TEXT SHOWN:
— start —
Of course, the Sabres have done a lot of losing during Ott’s first year here.
The warm welcome and the struggles have left Ott imagining the Sabres’ resurgence. Right now, they’re rebuilding, still the NHL’s worst team.
But the 31-year-old, an unrestricted free agent following the season, wants to stick around.
“I can only imagine what it would be like to go from where we are now to have success, and that’s something that I’ve always wanted that,” Ott said Friday inside the First Niagara Center. “It’s easy to go somewhere where you’re already having success. But that’s a different feeling when you start here and see the rise and see the change. I don’t think we’re that far away.”
What makes Ott say that?
He’s experienced both sides of ownership. In his Dallas days, the Stars went bankrupt, morphing from a perennial contender into an also-ran. He’s confident Terry Pegula’s ownership will do “whatever it takes to put a product on the ice.”
The rebuild, Ott said, “doesn’t matter.”
“I know the Pegula family,” he said after the Sabres prepared for tonight’s home tilt against the Columbus Blue Jackets. “You’re always a few players away from being a significant team in the NHL. It’s a small, finite number of depth guys that you bring in and everything changes. I think here you have building blocks with great young players coming.”
Ott feels he has “a lot of years left in my career.” He’s excited about the Sabres’ new regime, including interim coach Ted Nolan, who loves Ott’s leadership. He hasn’t had any contract talks yet, however.
“You throw that respectable group in and it’s easy to come work every day and put the jersey on and play,” Ott said.
That jersey has had a ‘C’ stitched on it since the Sabres traded Thomas Vanek, who briefly split the captaincy with Ott, on Oct. 27.
Being a first-time captain “has been a blast,” Ott said. The winger only wishes the Sabres were winning more.
“To be looked upon and try to gain respect from your teammates … even through a difficult season, I’ve had a lot of fun,” said Ott, who’s usually smiling and cracking jokes with those teammates.
Ott’s having fun playing his usual rugged and tenacious style – “You never know when your last game is,” he said – something he hopes will rub off on the Sabres.
“That’s kind of how I approached the whole thing is I want to be somebody that somebody would grab something valuable from,” Ott said. “Hopefully, I’ve done that.”
Ott’s approach is wearing off. During a huge penalty kill in overtime of Wednesday’s 4-3 shootout loss in Toronto, Matt Ellis leaned over to new teammate Zenon Konopka.
— end —
DATA SEGMENT:
— start —
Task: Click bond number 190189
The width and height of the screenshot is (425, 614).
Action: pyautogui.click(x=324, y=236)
— end —
YOUR INSTRUCTIONS: Reproduce the part of the Sabres article above from "Ott’s having fun" to "teammate Zenon Konopka.", word for word.

OUTPUT BELOW:
Ott’s having fun playing his usual rugged and tenacious style – “You never know when your last game is,” he said – something he hopes will rub off on the Sabres.
“That’s kind of how I approached the whole thing is I want to be somebody that somebody would grab something valuable from,” Ott said. “Hopefully, I’ve done that.”
Ott’s approach is wearing off. During a huge penalty kill in overtime of Wednesday’s 4-3 shootout loss in Toronto, Matt Ellis leaned over to new teammate Zenon Konopka.